Update the lines below by replacing "screenshot" with "screen capture" and keeping everything else unchanged. Leave the pictures out of your answer.

>> START RECORDS

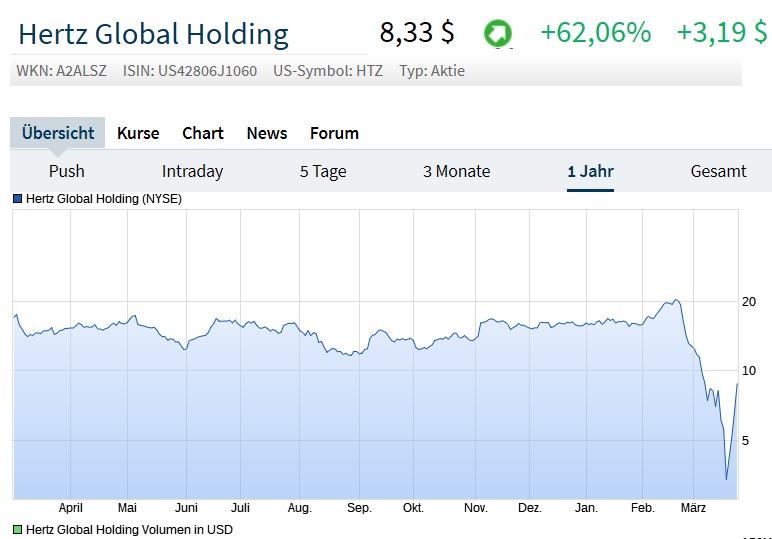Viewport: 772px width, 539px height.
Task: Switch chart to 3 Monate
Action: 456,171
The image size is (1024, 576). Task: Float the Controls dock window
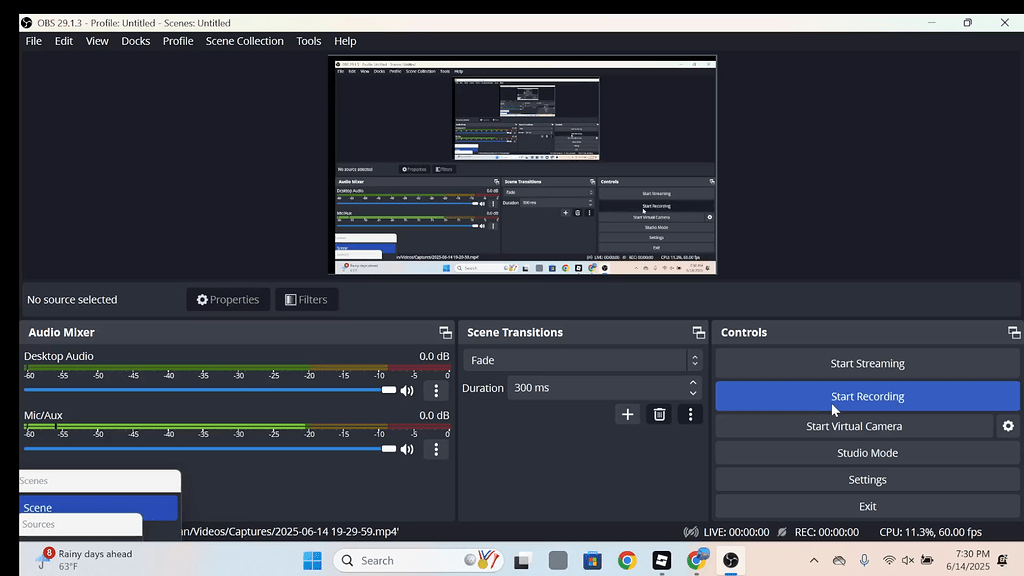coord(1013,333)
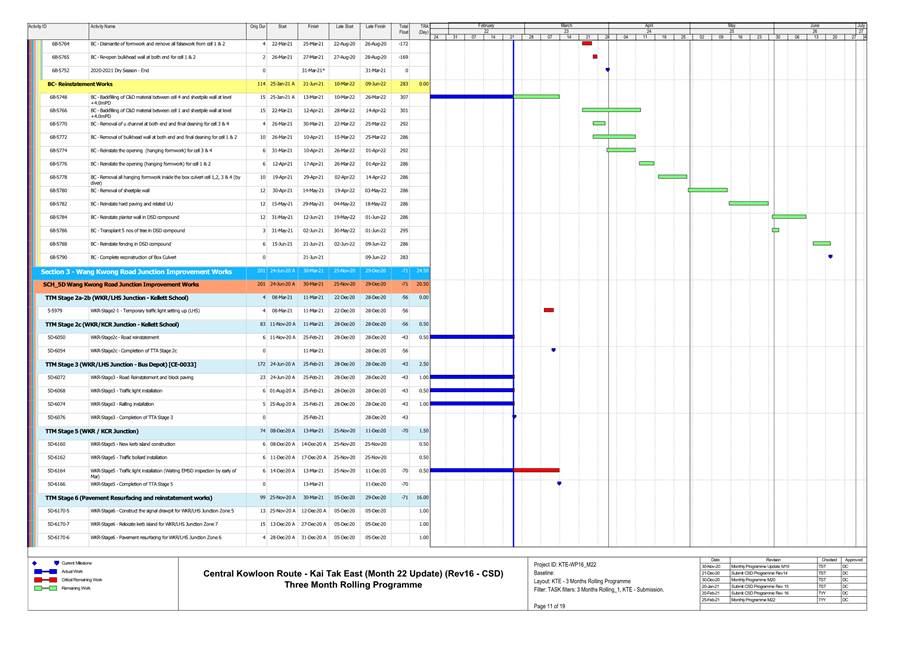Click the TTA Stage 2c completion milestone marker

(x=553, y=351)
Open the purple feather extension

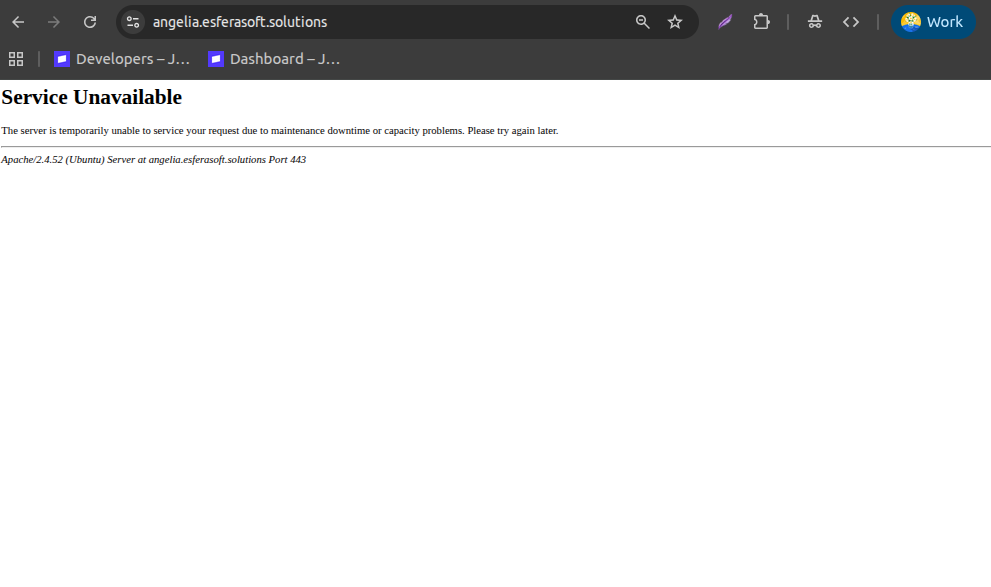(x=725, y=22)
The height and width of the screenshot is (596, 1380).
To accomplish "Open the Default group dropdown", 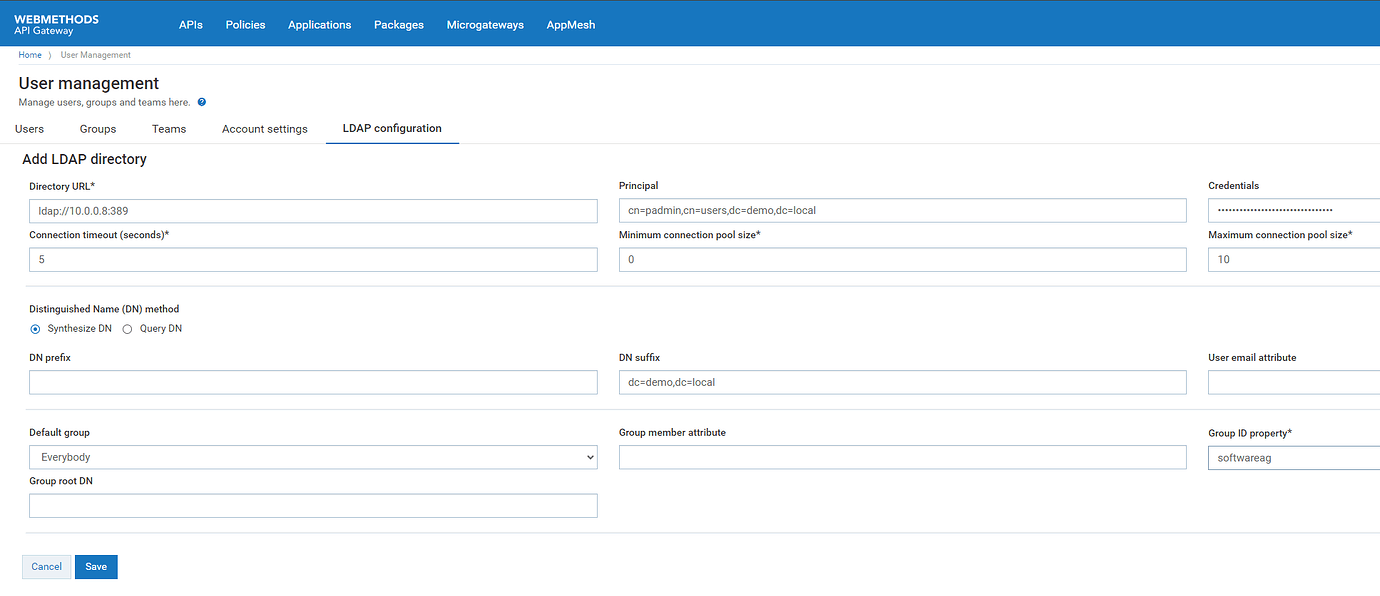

>> END RECORDS

WORKED ANSWER:
Viewport: 772px width, 539px height.
Task: Switch chart to 3 Monate
Action: 456,171
The image size is (1024, 576). Task: Float the Controls dock window
coord(1013,333)
Click the TTA Stage 2c completion milestone marker

(x=553, y=351)
Open the purple feather extension

(x=725, y=22)
The height and width of the screen capture is (596, 1380).
To accomplish "Open the Default group dropdown", 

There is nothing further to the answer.